How are $x$ and $a$ defined in the Taylor Series Expansion of the Boltzmann Distribution?

Question

I am reading a book on statistical mechanics in which the author uses a Taylor Expansion to derive the Boltzmann distribution.

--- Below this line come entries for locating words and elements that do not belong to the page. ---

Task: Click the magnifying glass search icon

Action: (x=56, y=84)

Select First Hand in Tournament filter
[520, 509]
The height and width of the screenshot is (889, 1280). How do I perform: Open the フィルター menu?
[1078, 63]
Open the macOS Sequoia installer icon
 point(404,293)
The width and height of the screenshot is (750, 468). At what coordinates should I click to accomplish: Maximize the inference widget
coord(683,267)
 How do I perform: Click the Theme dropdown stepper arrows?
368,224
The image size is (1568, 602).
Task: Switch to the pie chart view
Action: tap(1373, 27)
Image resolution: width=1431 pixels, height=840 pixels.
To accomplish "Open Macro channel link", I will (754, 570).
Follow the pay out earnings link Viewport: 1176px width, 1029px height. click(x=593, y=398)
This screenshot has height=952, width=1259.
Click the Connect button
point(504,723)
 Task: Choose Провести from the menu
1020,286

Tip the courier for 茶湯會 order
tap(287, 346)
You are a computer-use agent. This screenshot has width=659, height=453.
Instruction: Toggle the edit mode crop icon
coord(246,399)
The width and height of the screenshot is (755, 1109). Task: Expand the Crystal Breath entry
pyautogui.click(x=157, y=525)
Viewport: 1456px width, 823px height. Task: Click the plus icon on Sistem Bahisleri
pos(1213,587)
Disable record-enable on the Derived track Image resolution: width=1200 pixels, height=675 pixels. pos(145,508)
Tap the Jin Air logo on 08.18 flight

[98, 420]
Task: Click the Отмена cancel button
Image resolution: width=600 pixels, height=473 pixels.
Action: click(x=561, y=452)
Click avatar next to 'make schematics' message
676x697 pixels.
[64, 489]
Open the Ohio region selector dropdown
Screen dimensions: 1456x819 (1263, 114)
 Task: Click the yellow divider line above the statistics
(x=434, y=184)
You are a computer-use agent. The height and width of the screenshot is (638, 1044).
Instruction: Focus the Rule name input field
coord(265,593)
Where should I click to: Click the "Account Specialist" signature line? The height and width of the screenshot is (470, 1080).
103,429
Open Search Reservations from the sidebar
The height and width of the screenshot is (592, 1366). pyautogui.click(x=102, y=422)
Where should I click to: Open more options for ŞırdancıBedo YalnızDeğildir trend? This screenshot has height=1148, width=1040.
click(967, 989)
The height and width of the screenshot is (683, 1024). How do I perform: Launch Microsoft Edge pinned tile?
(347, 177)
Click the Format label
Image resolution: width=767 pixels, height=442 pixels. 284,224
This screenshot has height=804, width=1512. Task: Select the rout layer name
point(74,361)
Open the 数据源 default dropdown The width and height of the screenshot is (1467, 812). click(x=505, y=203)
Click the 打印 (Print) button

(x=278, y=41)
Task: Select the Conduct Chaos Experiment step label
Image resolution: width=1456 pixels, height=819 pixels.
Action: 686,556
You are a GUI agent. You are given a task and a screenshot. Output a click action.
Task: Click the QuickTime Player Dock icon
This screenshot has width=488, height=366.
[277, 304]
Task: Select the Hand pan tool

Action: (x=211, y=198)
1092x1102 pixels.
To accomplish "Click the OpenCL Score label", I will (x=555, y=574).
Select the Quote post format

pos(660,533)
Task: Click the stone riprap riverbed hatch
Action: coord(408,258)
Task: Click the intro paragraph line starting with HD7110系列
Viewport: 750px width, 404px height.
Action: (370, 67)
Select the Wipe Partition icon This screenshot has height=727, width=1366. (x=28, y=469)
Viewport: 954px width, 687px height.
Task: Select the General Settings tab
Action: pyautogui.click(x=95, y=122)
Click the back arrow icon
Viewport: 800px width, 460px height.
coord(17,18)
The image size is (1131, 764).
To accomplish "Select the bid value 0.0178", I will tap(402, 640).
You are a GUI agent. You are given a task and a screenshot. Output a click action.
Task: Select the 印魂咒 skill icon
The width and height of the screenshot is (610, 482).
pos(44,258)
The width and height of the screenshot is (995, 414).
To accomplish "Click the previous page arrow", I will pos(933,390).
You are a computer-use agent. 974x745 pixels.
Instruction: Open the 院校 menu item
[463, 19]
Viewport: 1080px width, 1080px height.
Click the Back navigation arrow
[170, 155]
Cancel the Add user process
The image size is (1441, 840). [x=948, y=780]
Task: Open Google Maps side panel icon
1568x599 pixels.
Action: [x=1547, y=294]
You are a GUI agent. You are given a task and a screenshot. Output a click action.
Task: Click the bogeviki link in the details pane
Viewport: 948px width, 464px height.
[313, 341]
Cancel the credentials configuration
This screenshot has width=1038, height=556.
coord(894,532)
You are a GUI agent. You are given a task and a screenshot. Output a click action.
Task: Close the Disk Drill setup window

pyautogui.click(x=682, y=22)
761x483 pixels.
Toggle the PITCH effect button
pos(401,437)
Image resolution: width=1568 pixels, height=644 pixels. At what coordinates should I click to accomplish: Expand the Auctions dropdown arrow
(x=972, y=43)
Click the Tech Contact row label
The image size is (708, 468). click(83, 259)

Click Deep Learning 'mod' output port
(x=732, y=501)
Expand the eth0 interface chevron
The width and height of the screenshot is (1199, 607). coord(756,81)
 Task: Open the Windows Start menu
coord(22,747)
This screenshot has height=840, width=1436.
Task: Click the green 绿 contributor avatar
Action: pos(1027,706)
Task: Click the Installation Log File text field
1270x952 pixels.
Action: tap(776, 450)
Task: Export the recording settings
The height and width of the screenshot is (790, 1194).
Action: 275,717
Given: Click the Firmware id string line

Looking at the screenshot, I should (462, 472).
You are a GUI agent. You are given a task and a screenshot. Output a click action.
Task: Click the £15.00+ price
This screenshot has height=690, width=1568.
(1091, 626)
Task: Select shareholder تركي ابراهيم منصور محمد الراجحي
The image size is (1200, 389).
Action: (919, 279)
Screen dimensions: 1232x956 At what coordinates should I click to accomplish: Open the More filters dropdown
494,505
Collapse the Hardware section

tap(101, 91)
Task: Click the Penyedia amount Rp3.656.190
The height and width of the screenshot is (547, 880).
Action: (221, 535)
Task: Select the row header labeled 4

He starts with the following equation for the probability of any state $\epsilon$:

$$P(\epsilon) \propto \Omega(E- \epsilon) \times 1$$

The author takes the natural logarithm of both sides and expands the right hand side in a taylor expansion about $\epsilon = 0$, to get this:

$$ln\left(\Omega(E- \epsilon)\right) = ln(\Omega(E)) - \frac{d \ ln(\Omega(E))}{dE}\epsilon + ...$$

I don't understand how the author has reached this, the corresponding standard taylor series expansion about $a$ is:

$$f(x) = f(a) +\frac{d \ f(x)}{dx}(x-a)+...$$

I don't see which part of $ln\left(\Omega(E- \epsilon)\right)$ should be considered $x$, and which part should be considered $a$. Should $(E- \epsilon)$ all be considered $x$, should it be only $E$ or $\epsilon$?

Answer 1

In your post it is clear that $x=\epsilon$ and $a=0$. As such let $$ f(x)=\log\Omega(E-x). $$ Expanding about $x=0$ we subsequently have for the first two terms of the Taylor seires $$ \tag{1} f(x)=f(0)+\left(\frac{\mathrm d}{\mathrm dx}\log\Omega(E-x)\Big|_{x=0}\right)x+\cdots. $$ Upon inspection $f(0)=\log\Omega(E)$. Now consider some function $g$ and observe that $$ \frac{\mathrm d}{\mathrm dx}g(E-x)\Big|_{x=0}=-g^\prime(E-x)\Big|_{x=0}=-g^\prime(E). $$ But we can get the same result by writing $$ -\frac{\mathrm d}{\mathrm dE}g(E)=-g^\prime(E). $$ Thus, $$ -\frac{\mathrm d}{\mathrm dE}g(E)=\frac{\mathrm d}{\mathrm dx}g(E-x)\Big|_{x=0}. $$ Bringing both results together yields $$ \tag{2} f(x)=\log\Omega(E)-\frac{\mathrm d}{\mathrm dE}\log\Omega(E)x+\cdots, $$ which is the result in your textbook.